Conflits interreligieux : une préoccupation au 22e Congrès mondial de l’UCIP

Dans le cadre du congrès mondial de l’Union catholique internationale de la presse qui se tient du 12 au 19 septembre 2010, à Ouagadougou, les conflits interreligieux étaient le 13 septembre dernier, au centre des échanges, avec une communication délivrée par M. Ben Namdi du Nigeria et le Père Paul Varghèse de l’Inde.

Les conflits interreligieux constituent aujourd’hui une menace pour la paix et la solidarité dans le monde. Les journalistes catholiques réunis au sein de l’UCIP en se rencontrant à Ouagadougou dans le cadre de leur congrès mondial ont décidé de plancher sur le sujet dans l’après-midi du lundi 13 septembre 2010. La thématique « Les conflits interreligieux et les défis de la paix », traitée sous forme de panel, a été animée par M. Ben Namdi du Nigéria et le Père Paul varghèse de l’Inde tout en considérant les situations respectives de leur pays comme des cas d’études. Après une présentation de l’Inde à travers sa carte postale, « mon père » dira que la pauvreté, l’injustice sociale et l’intolérance sont les causes principales des conflits interreligieux ; tout cela étant doublé d’une ignorance exponentielle des règles fondamentales de la religion. Au Nigeria en plus de ces raisons, les conflits interreligieux, sont une tare héritée de la colonisation.

En effet, ce pays a, au moment de sa capitulation signé avec sa métropole deux traités de protectorat. Un avec le Nord peuplé majoritairement de musulmans et un autre avec le sud réservé aux chrétiens. Et le communicateur indien prône le dialogue entre les religions. « Nous avons besoins de connaître et de comprendre non seulement notre religion, mais aussi celle des autres, pour mieux les apprécier afin que règne le respect mutuel », a affirmé le Père Varghèse. Le Nigeria reste un pays perpétuellement en proie à des interminables crises et des guerres civiles teintées de divergences religieuses.
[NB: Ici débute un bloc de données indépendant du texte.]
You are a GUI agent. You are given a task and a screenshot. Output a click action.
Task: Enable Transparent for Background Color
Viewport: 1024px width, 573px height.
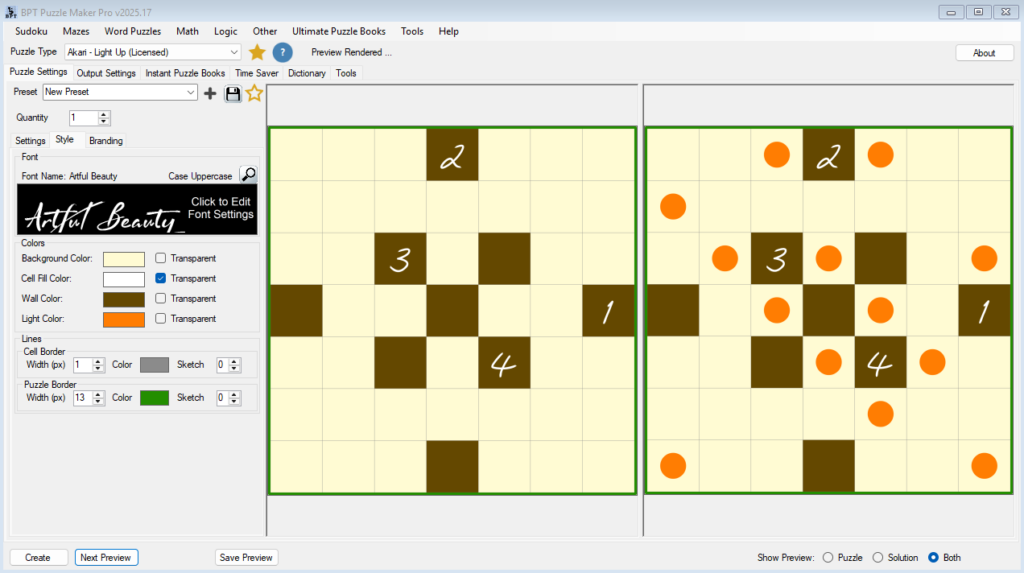(x=161, y=258)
Face à ces affrontements qui frôlent parfois le génocide, les responsabilités sociales du journaliste pèse davantage, et les hommes et femme de médias doivent prendre toute sa mesure.
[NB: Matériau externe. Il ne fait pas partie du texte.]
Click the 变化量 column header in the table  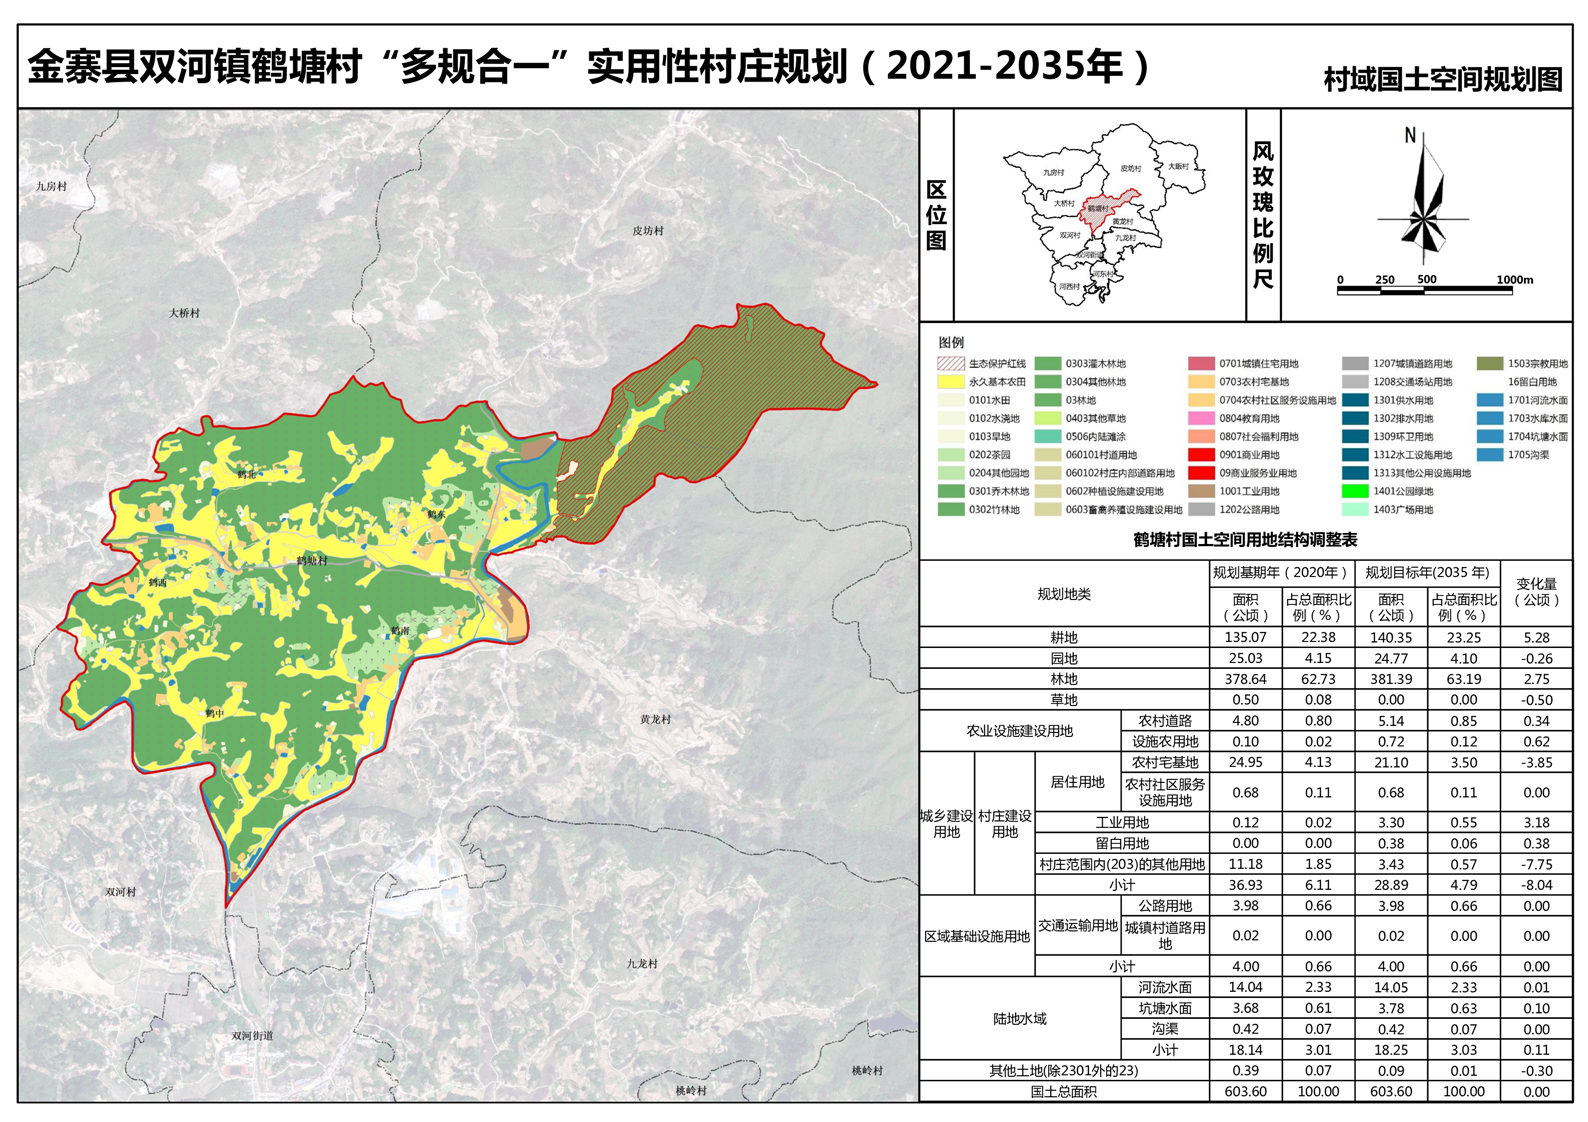point(1536,592)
Car certains médias, en temps de guerre se livrent plus au sensationnel ou à l’émotionnel reléguant l’éthique et la déontologie du métier au second rang. Pour M. Namdi, le journaliste en général et le journaliste catholique particulièrement doit répondre aux exigences de la profession, tout en fondant sa conscience sur les valeurs cardinales de sa religions. « Nous devons mettre nos plumes, nos micro et nos cameras au service d’une société de tolérance, de justice, de paix et d’équité », a-t-il dit. C’est le seul gage d’un monde épris de justice. La rencontre a pris fin par une messe qui a été dite au sein du complexe de Ouaga 2000, pour une issue paisible de la présidentielle guinéenne.